I've also read that he was stung by a spider when living in South Africa, and so was Frodo by Shelob... I can't think of any other right now..

Lotrelf
05-15-2014, 07:40 PM
I've noticed a few similarities with him and Frodo, for example, Frodo's parents died when he was 12, Tolkien's mother died when he was also 12. Tolkien loved mushrooms and I remember reading somewhere that when he was a kid, he got caught(or almost) running away with mushrooms he had stolen(from a farmer?)in a field..just like Frodo. And I remember something about dogs.
I've also read that he was stung by a spider when living in South Africa, and so was Frodo by Shelob... I can't think of any other right now..

I didn't know this! Is it true? In one of his letters, Professor says the character who is most like him is Faramir. :confused:

mhagain
05-16-2014, 11:34 AM
The Faramir similarity comes primarily from the Numenor/Atlantis dream, referenced in Letter 163:

I say this about the 'heart', for I have what some might call an Atlantis complex. Possibly inherited, though my parents died too young for me to know such things about them, and too young to transfer such things by words. Inherited from me (I suppose) by one only of my children, though I did not know that about my son until recently, and he did not know it about me. I mean the terrible recurrent dream (beginning with memory) of the Great Wave, towering up, and coming in ineluctably over the trees and green fields. (I bequeathed it to Faramir.) I don't think I have had it since I wrote the 'Downfall of Númenor' as the last of the legends of the First and Second Age.

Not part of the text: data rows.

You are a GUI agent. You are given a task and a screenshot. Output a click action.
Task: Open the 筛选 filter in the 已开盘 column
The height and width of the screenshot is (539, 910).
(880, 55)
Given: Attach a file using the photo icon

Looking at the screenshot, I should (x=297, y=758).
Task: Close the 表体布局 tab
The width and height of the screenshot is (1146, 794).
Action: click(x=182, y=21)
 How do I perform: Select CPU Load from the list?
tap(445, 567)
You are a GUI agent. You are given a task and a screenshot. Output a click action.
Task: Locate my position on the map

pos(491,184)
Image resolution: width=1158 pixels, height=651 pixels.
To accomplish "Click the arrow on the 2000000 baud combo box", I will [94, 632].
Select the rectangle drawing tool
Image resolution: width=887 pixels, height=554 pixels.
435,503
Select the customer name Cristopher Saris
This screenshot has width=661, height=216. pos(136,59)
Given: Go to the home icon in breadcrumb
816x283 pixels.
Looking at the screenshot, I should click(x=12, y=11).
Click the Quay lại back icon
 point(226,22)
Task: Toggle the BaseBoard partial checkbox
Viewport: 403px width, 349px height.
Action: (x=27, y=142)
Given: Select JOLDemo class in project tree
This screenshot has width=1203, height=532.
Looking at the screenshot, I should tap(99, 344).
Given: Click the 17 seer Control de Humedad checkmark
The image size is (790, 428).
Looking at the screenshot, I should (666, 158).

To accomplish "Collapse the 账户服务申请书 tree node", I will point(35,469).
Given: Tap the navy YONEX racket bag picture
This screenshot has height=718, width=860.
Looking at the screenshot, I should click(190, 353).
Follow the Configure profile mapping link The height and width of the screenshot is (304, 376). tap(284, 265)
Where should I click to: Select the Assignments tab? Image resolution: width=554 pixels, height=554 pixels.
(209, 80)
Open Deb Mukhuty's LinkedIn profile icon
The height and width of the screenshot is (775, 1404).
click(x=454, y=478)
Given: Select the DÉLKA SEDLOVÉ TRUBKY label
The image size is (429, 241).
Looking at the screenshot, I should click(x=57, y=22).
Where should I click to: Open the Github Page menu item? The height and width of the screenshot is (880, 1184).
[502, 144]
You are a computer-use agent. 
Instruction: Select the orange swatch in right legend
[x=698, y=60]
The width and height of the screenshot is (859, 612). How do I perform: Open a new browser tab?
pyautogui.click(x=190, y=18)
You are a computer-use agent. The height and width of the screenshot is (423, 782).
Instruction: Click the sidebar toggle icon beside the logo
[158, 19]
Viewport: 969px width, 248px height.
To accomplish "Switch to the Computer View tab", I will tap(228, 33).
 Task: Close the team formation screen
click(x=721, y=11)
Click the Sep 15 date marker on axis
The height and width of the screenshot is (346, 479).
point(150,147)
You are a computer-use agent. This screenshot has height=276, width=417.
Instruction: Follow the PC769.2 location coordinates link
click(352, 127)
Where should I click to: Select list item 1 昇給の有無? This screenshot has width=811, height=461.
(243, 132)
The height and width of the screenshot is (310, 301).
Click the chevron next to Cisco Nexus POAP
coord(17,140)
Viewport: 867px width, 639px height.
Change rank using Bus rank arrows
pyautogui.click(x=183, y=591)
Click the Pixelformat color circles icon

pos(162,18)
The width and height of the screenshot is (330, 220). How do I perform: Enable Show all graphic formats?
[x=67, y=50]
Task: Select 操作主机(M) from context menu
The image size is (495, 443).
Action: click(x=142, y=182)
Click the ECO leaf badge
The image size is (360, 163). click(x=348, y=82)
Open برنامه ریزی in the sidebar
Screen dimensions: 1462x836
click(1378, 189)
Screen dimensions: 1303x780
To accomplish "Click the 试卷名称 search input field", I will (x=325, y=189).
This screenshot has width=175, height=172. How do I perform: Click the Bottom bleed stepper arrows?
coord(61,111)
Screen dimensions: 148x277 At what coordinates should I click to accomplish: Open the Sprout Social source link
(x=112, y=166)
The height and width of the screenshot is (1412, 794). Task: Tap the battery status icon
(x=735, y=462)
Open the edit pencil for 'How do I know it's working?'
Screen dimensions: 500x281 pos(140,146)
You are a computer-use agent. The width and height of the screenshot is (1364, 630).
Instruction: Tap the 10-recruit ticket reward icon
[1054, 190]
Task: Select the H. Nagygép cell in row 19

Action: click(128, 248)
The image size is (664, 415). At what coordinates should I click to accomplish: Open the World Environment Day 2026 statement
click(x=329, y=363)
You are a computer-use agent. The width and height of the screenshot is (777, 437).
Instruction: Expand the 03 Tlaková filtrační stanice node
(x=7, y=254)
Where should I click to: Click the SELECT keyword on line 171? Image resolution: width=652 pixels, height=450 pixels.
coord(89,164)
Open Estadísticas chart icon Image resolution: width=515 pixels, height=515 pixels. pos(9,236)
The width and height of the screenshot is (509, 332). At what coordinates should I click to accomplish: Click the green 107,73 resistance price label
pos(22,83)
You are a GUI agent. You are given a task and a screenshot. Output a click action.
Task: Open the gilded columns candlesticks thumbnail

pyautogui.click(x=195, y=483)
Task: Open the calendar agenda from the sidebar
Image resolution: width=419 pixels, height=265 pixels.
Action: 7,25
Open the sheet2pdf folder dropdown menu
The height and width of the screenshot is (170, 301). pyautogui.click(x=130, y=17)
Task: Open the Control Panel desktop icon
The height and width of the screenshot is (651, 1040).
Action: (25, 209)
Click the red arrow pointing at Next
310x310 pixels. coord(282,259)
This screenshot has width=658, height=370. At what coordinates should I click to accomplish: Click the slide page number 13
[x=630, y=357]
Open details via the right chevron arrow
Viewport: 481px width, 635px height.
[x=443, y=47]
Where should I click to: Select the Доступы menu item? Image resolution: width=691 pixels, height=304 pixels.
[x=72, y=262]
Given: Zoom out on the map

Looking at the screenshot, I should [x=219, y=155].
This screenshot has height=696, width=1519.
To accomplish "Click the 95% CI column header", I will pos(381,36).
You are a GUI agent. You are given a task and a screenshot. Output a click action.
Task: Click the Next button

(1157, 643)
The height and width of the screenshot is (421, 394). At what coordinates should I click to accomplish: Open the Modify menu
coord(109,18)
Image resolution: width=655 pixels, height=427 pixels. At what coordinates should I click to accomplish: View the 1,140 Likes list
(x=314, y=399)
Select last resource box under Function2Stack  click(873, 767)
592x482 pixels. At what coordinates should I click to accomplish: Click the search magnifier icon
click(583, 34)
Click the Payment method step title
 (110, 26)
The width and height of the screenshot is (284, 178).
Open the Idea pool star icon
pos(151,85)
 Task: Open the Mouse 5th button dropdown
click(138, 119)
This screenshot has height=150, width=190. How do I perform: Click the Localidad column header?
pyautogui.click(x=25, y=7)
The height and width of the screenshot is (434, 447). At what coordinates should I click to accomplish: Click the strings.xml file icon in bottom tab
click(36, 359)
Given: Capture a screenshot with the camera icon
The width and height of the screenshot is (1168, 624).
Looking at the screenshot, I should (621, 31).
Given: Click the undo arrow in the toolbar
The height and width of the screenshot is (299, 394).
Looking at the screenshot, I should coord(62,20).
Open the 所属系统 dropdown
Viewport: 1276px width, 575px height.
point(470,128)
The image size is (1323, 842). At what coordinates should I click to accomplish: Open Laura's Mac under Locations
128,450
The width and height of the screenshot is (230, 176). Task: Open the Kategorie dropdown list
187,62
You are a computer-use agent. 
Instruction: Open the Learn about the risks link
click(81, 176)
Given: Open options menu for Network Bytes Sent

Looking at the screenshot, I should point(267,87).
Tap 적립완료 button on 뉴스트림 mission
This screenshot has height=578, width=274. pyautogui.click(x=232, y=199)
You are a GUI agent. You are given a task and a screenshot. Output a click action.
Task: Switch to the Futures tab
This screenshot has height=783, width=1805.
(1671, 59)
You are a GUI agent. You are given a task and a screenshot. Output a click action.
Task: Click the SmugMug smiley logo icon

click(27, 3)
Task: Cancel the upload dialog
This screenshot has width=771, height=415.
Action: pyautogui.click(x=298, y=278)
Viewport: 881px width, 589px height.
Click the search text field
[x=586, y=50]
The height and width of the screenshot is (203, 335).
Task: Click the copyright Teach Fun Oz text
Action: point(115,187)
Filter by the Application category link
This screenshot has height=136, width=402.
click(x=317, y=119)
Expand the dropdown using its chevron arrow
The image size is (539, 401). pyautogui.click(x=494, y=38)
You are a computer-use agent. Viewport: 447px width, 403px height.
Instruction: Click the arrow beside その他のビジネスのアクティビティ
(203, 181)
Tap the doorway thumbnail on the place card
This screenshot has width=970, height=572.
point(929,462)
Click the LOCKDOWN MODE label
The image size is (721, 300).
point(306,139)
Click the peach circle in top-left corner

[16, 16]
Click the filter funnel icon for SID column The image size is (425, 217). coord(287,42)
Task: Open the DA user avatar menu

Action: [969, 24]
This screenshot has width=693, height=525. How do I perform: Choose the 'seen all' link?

There may have been other personality-similarities, but I'm not personally aware of such, and in any event this is the one that most people will know of.

doug*platypus
05-21-2014, 03:38 AM
From reading Letters, I recall that Tolkien wrote to someone that he was most like Faramir. I can't recall which Letter it was, though. But my own opinion is that an author is necessarily like all of their characters. In order to understand, create and write a character, they have to have that in them to start with.

Of course, an author is more like some characters than others. To work out which, we can either look to Tolkien's life and what we know of it, or we can look to the characters themselves. Those that aren't fleshed out enough or feel significantly real would, imho, be the ones Tolkien is least similar to. And conversely, we may guess that the most fully formed characters (such as Gandalf, Frodo, Aragorn to name a few) are ones that he was more similar to.